Interview Highlights
On the difficulties of meditating, and the challenge of creating a TV show about meditation:White: "From my experience, meditating can bring up the most stressful thoughts ... To actually try to stop that constant chatter of, 'I need to do this, I need to do that ... this is what's wrong with me.' I think that's the hardest thing for many people to do, especially in our modern, achievement-oriented [environment].

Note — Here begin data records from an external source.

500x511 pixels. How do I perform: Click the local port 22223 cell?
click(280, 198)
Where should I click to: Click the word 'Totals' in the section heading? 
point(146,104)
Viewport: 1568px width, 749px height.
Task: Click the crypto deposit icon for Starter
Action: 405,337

"Everyone is running so manic, and what's interesting, too, is when we turned in the show, the more quiet, meditative aspects of the show made HBO the most nervous. Because people, especially in TV, first they want their comedies funny, and they want their dramas juicy and kind of operative, and this is very internal."Especially these moments Amy has when she's going inside and where it slows down a little bit, I think that that's just something in general that makes a network executive worry that you're going to lose your audience, and people are going to click off or change the channel. That's not what people are looking for when they're zoning out in front of the TV."On whether people can really change:White: "I think there are certain ways that people are always themselves, but I do think people change. I feel like that is the hopefulness I think the show tries to get at. ... That's a big question both Laura and I have discussed throughout the entire shooting and writing of the show, you know ... how enlightened is Amy? If she's just a fraud ... and in the end .... hasn't really grown, then I think it is a cynical show. I feel like we're all human and nobody's perfect, and we're all sort of fumbling towards something better. But if we don't believe that we can change or get over ourselves, it's a pretty depressing resolution."Dern: "Mike so beautifully writes about incremental growth, and I think so many film writers want to tackle this enormous growth where this villain becomes a hero in the hour and half that we have with them. In the long form of this season, Mike has this opportunity of Amy having this longing for growth, and longing for some form of self-acceptance ... So there's this complicated and elusive journey toward growth that she takes."On the carefully calibrated tone of the show:White: "When HBO came to me, and when Laura and I started talking about a show together, I liked the idea of somebody who had come to the edge and then wanted to come back and get over themselves. We see the comic, flawed aspects of [Amy's] quest to be enlightened. But at the same time, if it was just a satire, taking her enterprise very cynically, I just think it would be an easy target, and it wouldn't be a show — it would be a skit or something. The tone of the show blends some of the wryness, which I naturally bring to writing stuff ... but also, there's a real sincerity to it."